El momento más soñado
Cuando el barco emprende rumbo sur hacia el Cabo de Hornos. No hay nombre con más carga mítica en la zona, es el lugar que da sentido a llamarla “el fin del mundo”. Aquí las aguas se vuelven más salvajes y a veces el desembarco no se puede llevar a cabo por medidas de seguridad. Pero si el capitán lo aprueba se descienden las lanchas, el equipo revisa la zona para garantizar la seguridad y entonces se inicia la bajada. El pulso se acelera en una corta travesía para acercarse a la pared de piedra que se tiene enfrente.

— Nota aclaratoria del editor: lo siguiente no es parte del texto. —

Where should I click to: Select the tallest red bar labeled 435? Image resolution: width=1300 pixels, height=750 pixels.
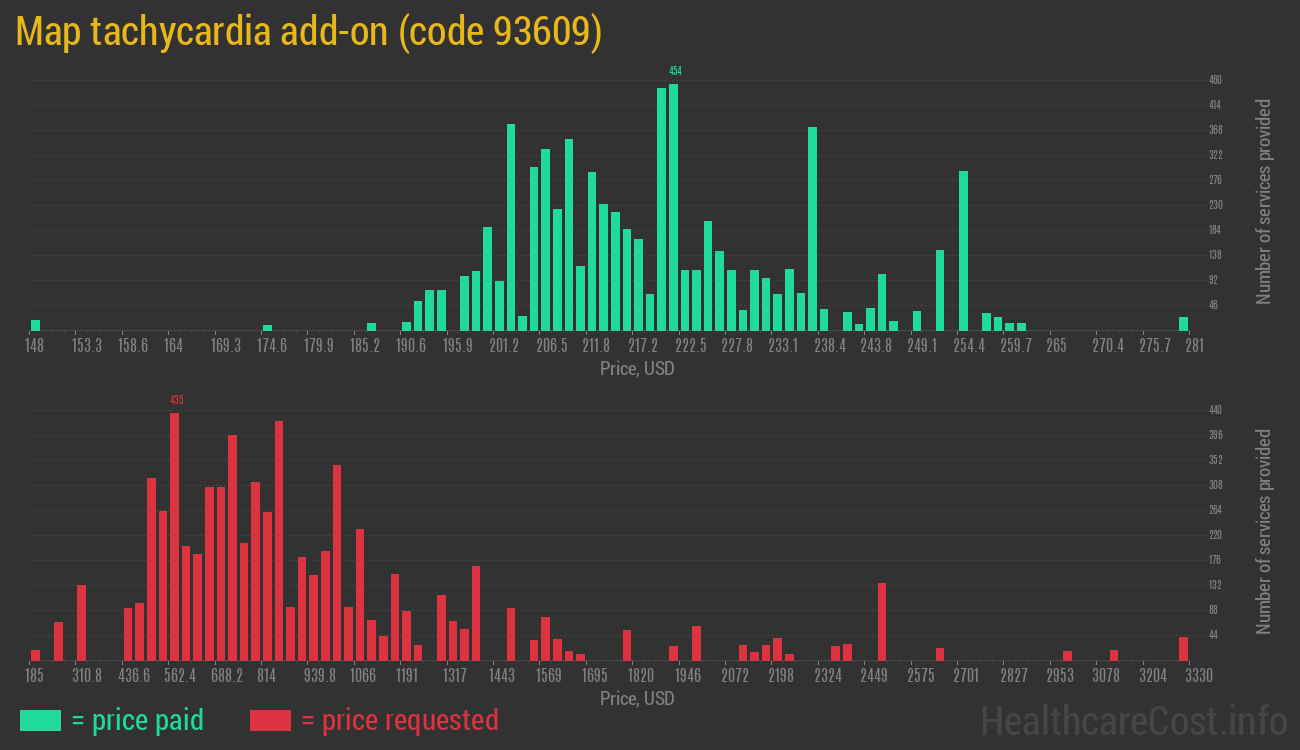click(x=174, y=536)
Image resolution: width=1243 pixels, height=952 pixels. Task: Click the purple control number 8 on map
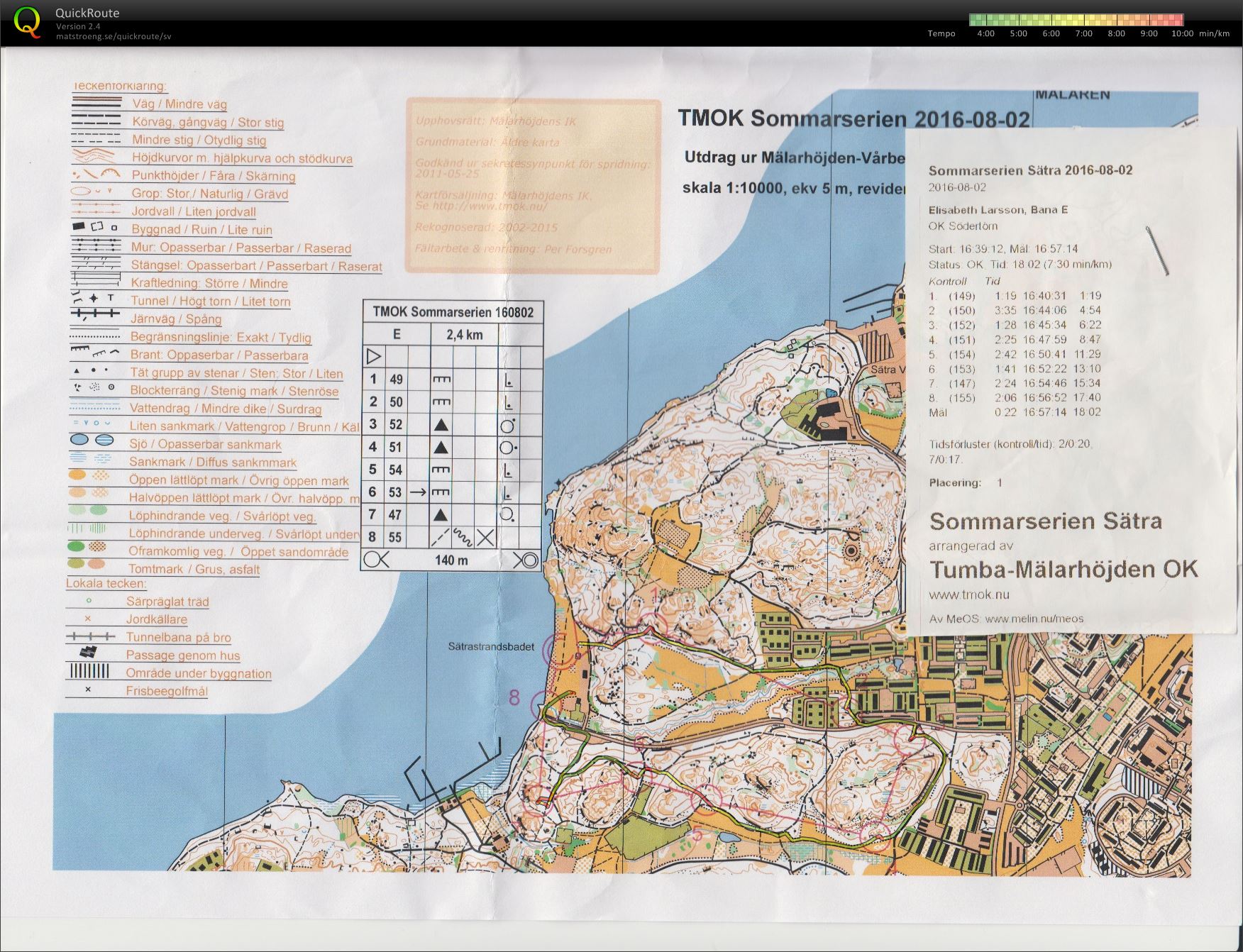pyautogui.click(x=515, y=698)
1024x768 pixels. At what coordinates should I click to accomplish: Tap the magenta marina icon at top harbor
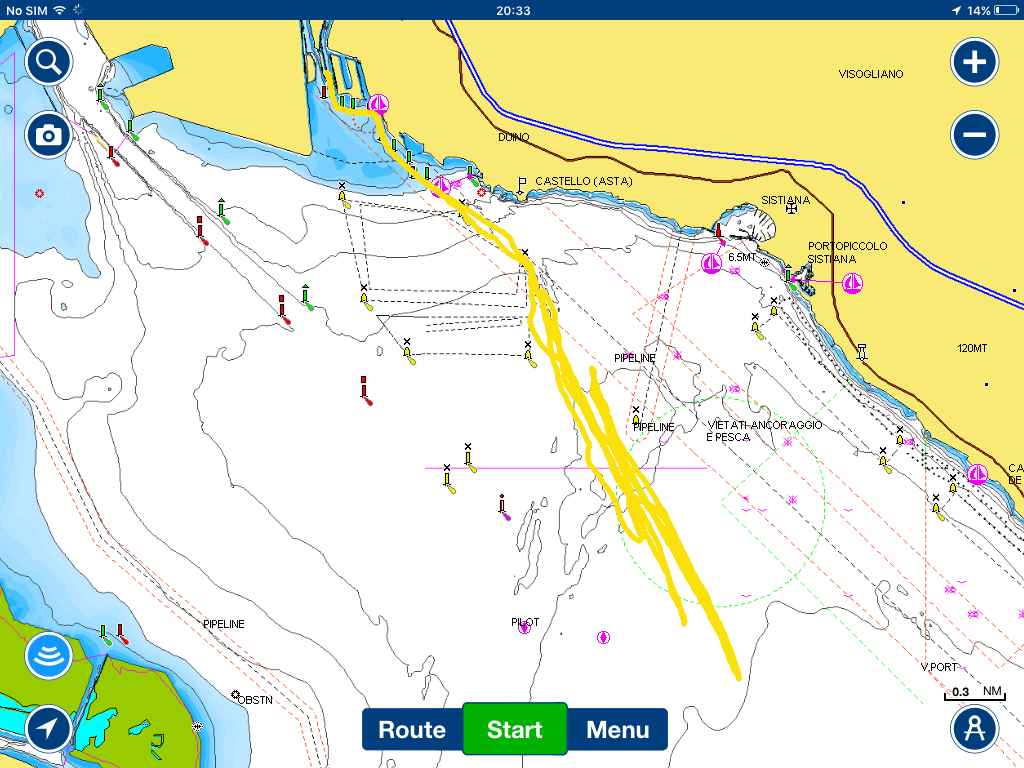click(x=378, y=103)
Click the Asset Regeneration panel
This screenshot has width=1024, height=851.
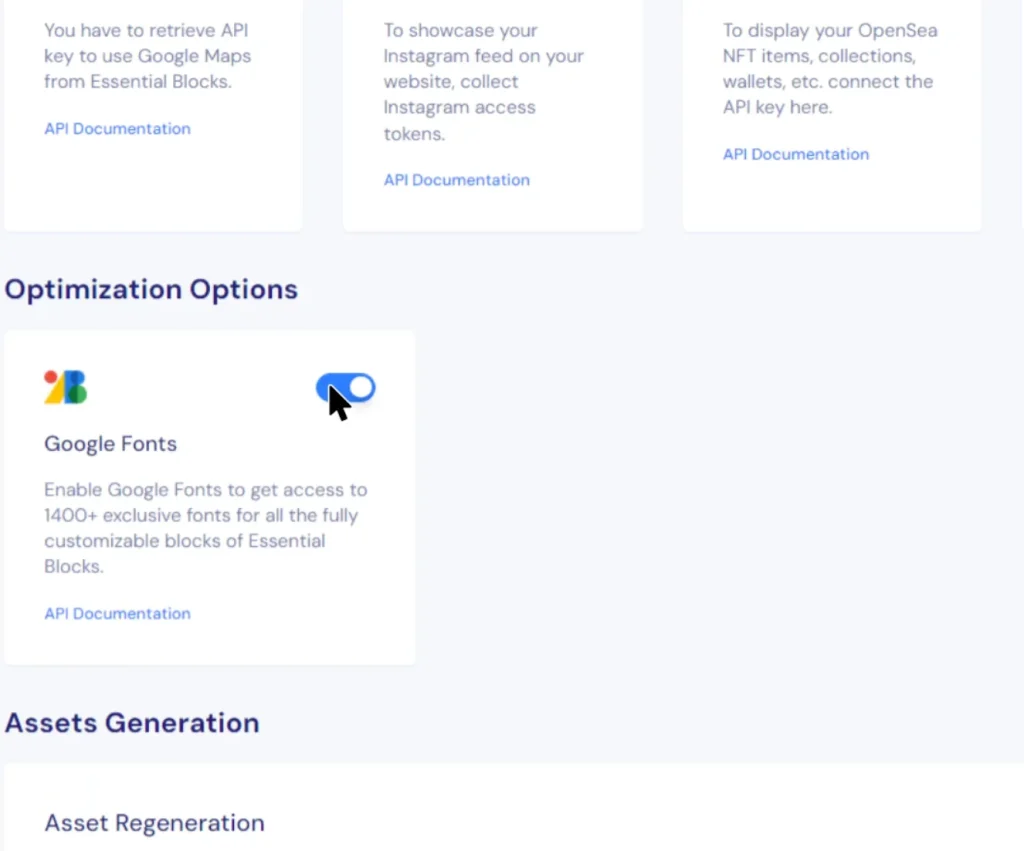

Hay que subir una escalera y, de repente, allí está el faro y el monumento al albatros. El aire azota el lugar de forma casi permanente y sólo hay hierbas y juncos que lo soporten. Un farero y su familia pasan un año entero sin salir de esta isla, y el único contacto físico en el resto del mundo es el que tienen con el servicio de avituallamiento y los pasajeros de los barcos que llegan hasta aquí de vez en cuando. El recorrido por la isla es corto pero impone por la soledad del lugar, su belleza hipnótica, por su historia y por la sensación indefinible de haber alcanzado un destino soñado. El aire que llega hasta aquí es el que viene de la Antártida. La sensación de soledad es tan fuerte que aunque sólo se pase aquí una hora y media te atrapa y no te abandona en ningún momento. Puedes llorar de emoción y siempre tienes el recurso de decir que el viento te ha metido algo en los ojos.